**YOUR INSTRUCTIONS**
Transcribe all the entries word for word, omitting any pictures they contain.

**GIVEN INFORMATION**
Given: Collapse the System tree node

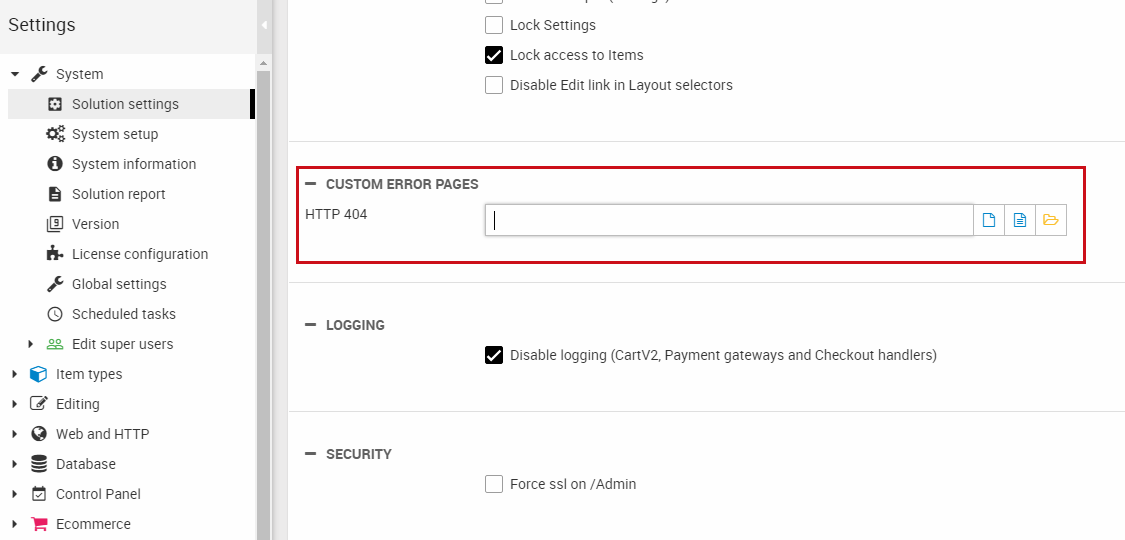Looking at the screenshot, I should click(15, 74).
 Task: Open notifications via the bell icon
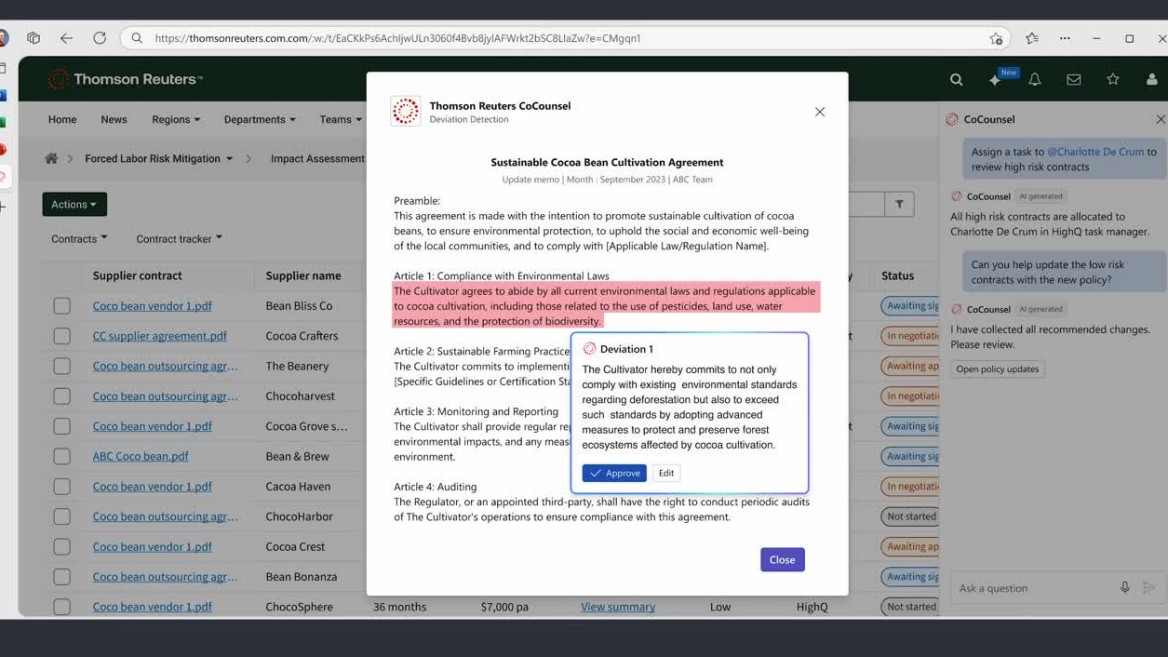[1034, 79]
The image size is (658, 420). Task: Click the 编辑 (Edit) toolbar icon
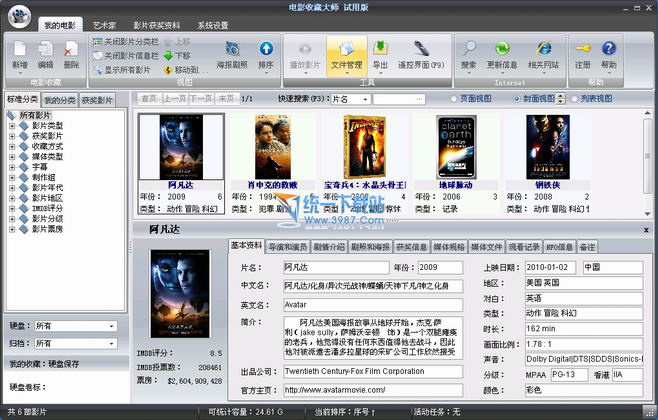pyautogui.click(x=45, y=50)
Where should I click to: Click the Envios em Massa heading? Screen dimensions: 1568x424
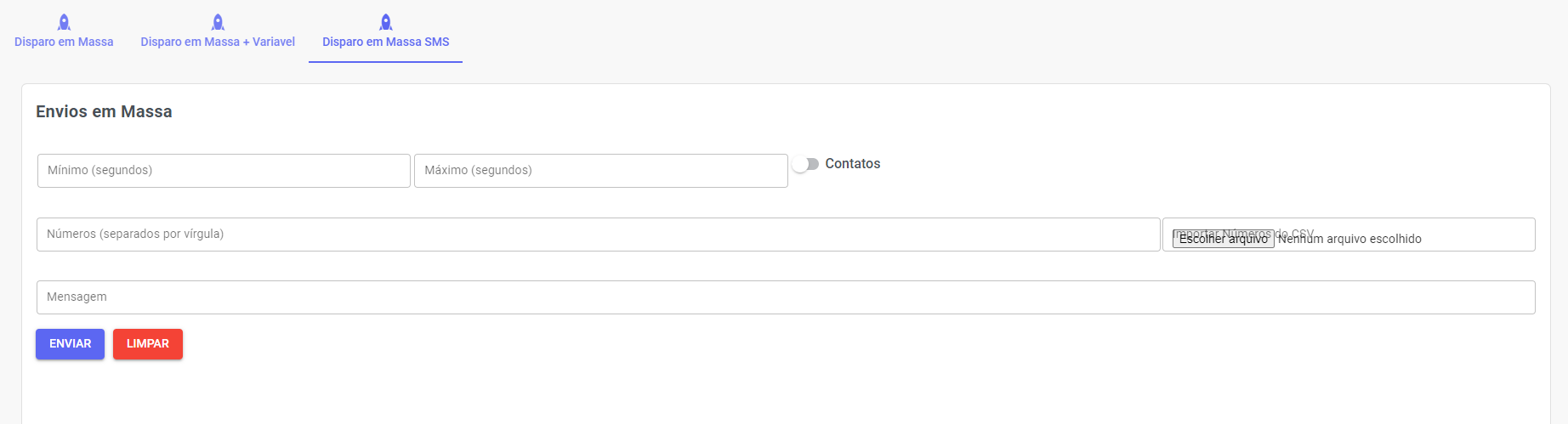[104, 111]
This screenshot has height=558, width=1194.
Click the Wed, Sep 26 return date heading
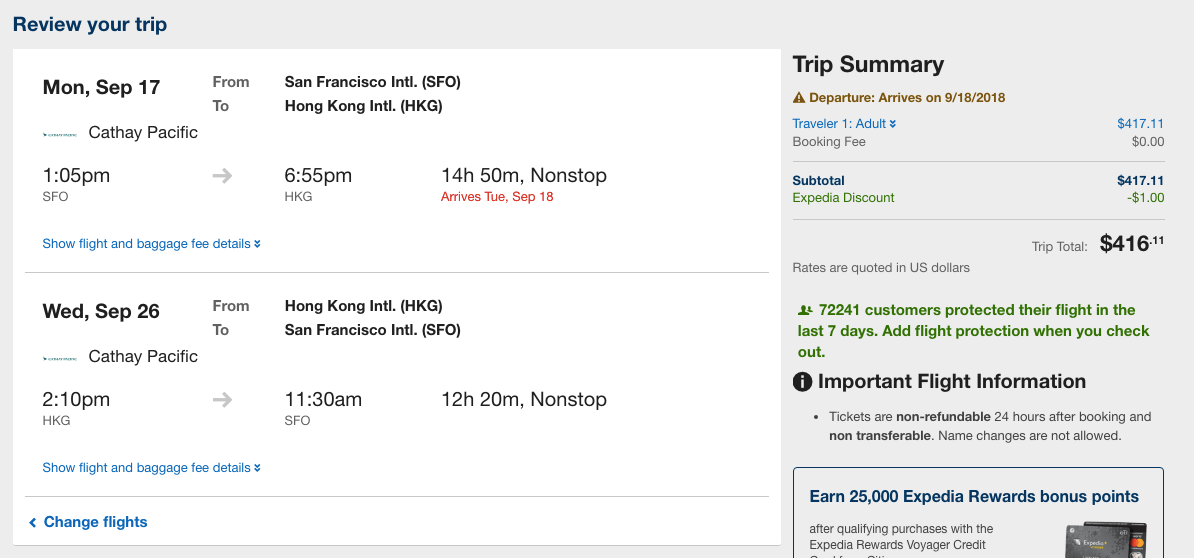click(101, 312)
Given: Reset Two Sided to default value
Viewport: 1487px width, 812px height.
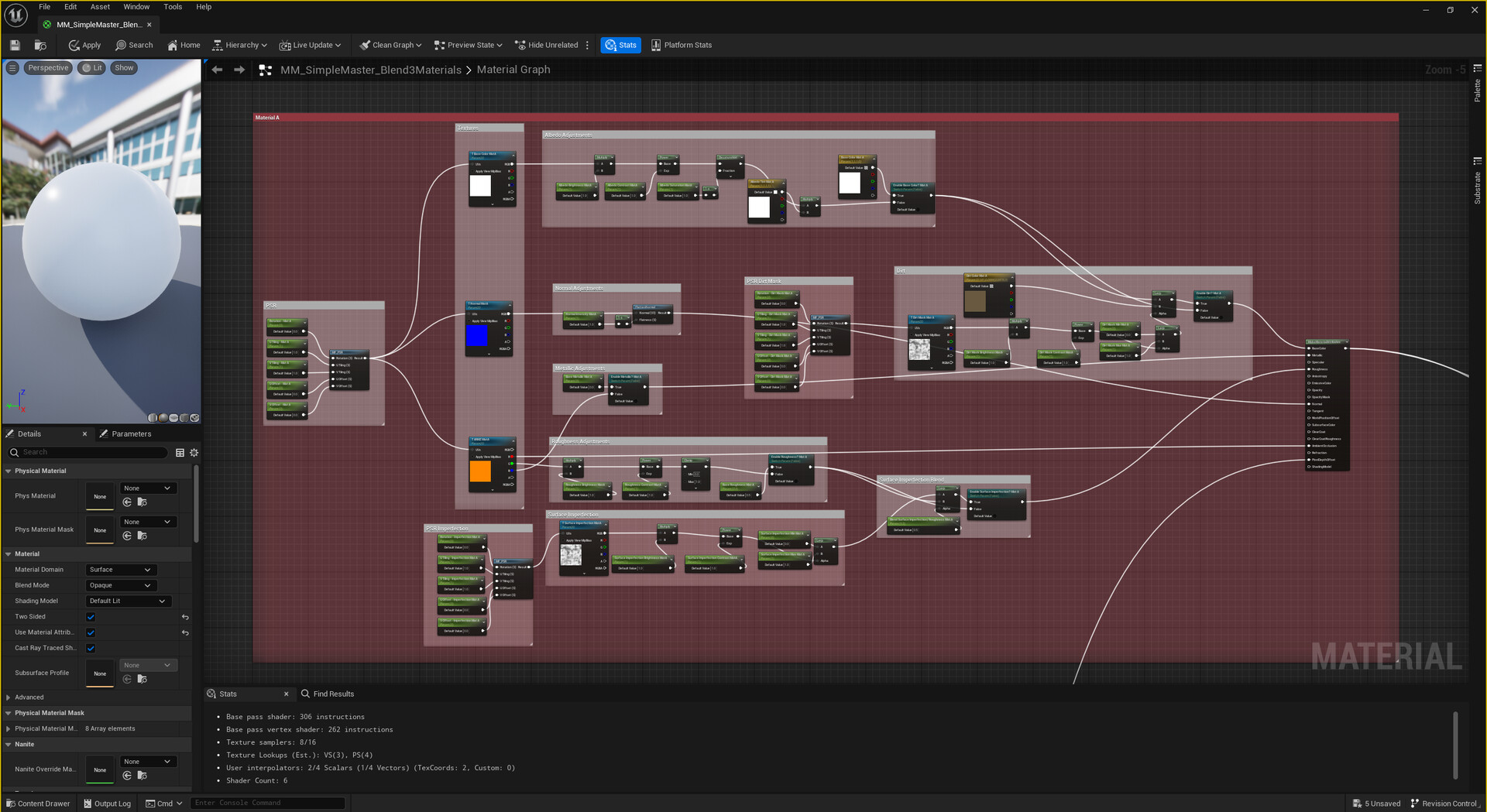Looking at the screenshot, I should 185,617.
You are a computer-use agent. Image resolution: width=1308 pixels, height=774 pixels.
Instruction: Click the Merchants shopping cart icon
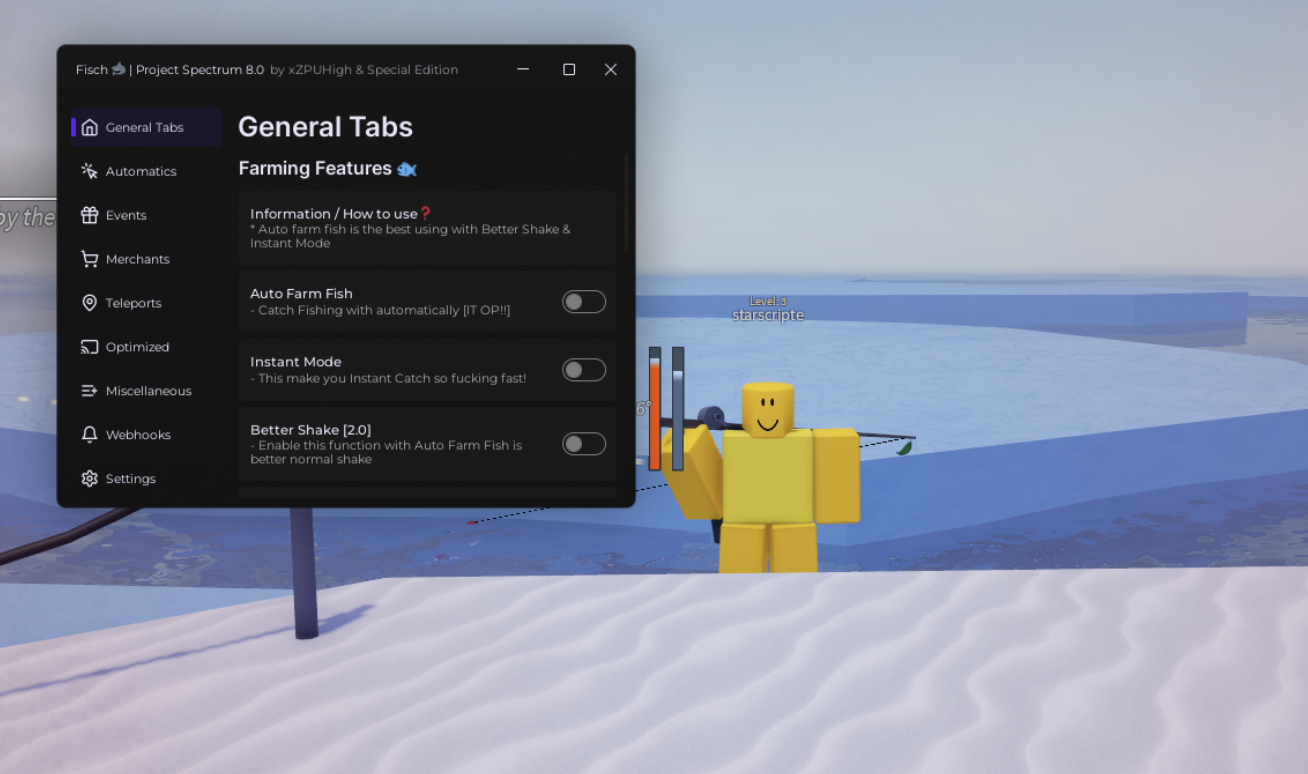pyautogui.click(x=90, y=259)
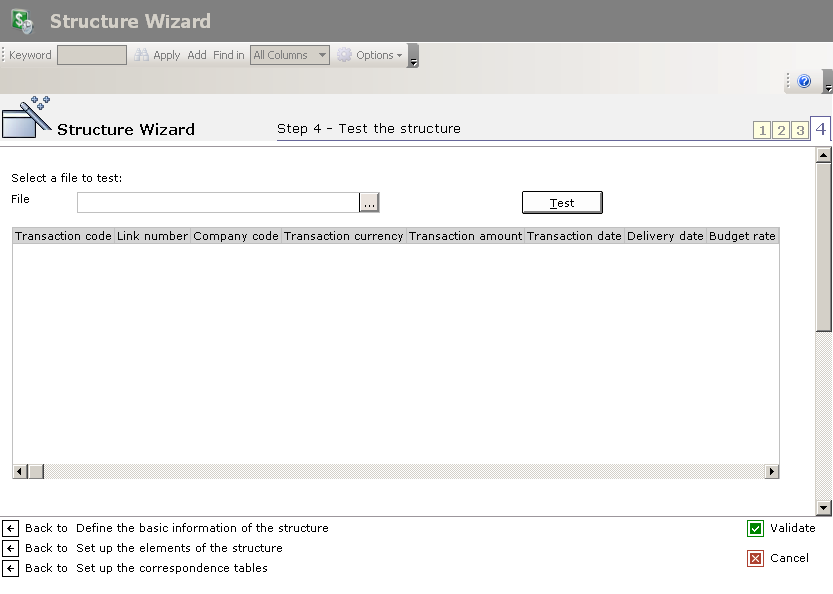The height and width of the screenshot is (594, 833).
Task: Click the red Cancel X icon
Action: [755, 559]
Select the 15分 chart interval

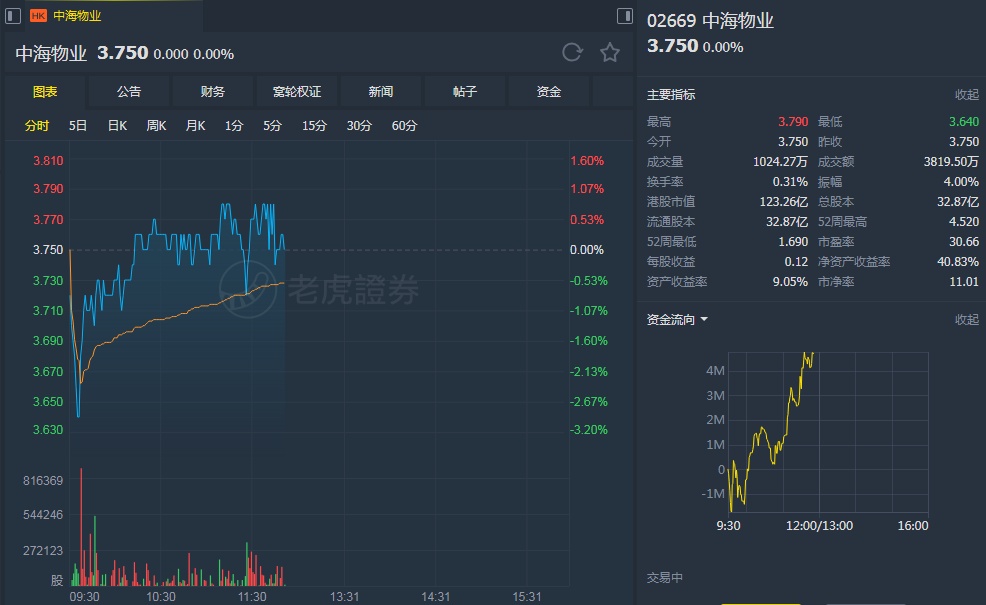[314, 126]
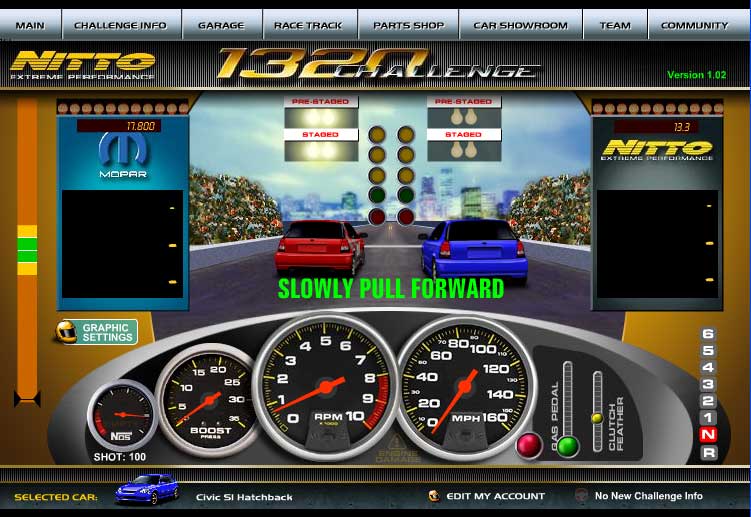Open the GARAGE menu tab
The image size is (751, 517).
(221, 25)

**EXERCISE RESULT**
Given: Collapse the System tree node

Looking at the screenshot, I should click(15, 74).
 Task: Open notifications via the bell icon
[1034, 79]
The image size is (658, 420). Task: Click the 编辑 (Edit) toolbar icon
pyautogui.click(x=45, y=50)
Where should I click to: Click the Envios em Massa heading? Screen dimensions: 1568x424
[104, 111]
This screenshot has height=558, width=1194.
Click the Wed, Sep 26 return date heading
click(101, 312)
Given: Reset Two Sided to default value
Viewport: 1487px width, 812px height.
Looking at the screenshot, I should 185,617.
You are a computer-use agent. Image resolution: width=1308 pixels, height=774 pixels.
Instruction: Click the Merchants shopping cart icon
pyautogui.click(x=90, y=259)
The height and width of the screenshot is (594, 833).
Task: Click the red Cancel X icon
Action: [755, 559]
Select the 15分 chart interval

[314, 126]
Open the GARAGE menu tab
The image size is (751, 517).
(221, 25)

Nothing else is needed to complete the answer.